Human misery is indeed the consequence of sin; and moral evil is the original cause of natural evil in this world. But as this present state is a state of trial, not of retribution, there is no necessity that natural evil should be dispensed in exact proportion to moral: it is enough, that this will be finally adjusted with the exactest equity at the great day of judgment. In the mean time God administers and dispenses the several evils of this life by different measures, and in various ways, as best may answer his wise, his righteous, his good and merciful designs: to humble us; to check our pride and sufficiency; to awaken us out of a state of carelessness and inconsideration; to bring us to repentance; to wean our hearts from an immoderate fondness of the pleasures of the world, and its uncertain and transitory enjoyments; to try, to improve, and to perfect our virtues; and to make some chosen persons eminent and edifying examples of constancy and resignation to the rest of mankind.

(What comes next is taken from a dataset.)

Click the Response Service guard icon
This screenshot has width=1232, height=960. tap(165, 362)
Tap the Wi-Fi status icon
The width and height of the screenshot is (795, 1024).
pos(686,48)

But granting, that great afflictions are chastisements of sin; yet ought we not to conclude from thence, that the unhappy sufferers are more wicked than others: or that we, who escape, are more righteous than they. We all deserve punishment; and God as a tender father may correct thein, and warn us. As a warning, the sufferings of the eminently righteous might have a better effect, than the punishment of the notoriously wicked: in the latter case, our conscience might assure us, or we might flatter ourselves, that we were not like them; but in the former, we could not but ask ourselves, "If the righteous scarcely be saved, where shall the ungodly and the sinner appear? and if judgment begin at the house of God, what shall be the end of those who obey not the gospel?" If God should be extreme to mark what is done amiss, who may abide it? He may in justice and in mercy punish his most faithful servants; if with severity, yet not beyond their deserts: while he withholds his hand from others more deserving of punishment; and tries, if by such warnings, if by forbearance and long-suffering, if by the riches of his goodness, he may lead them to repentance. Upon the whole then, we have no reason to conclude of those, who are oppressed with great calami

ties, that they are sinners above all others, because they suffer such things.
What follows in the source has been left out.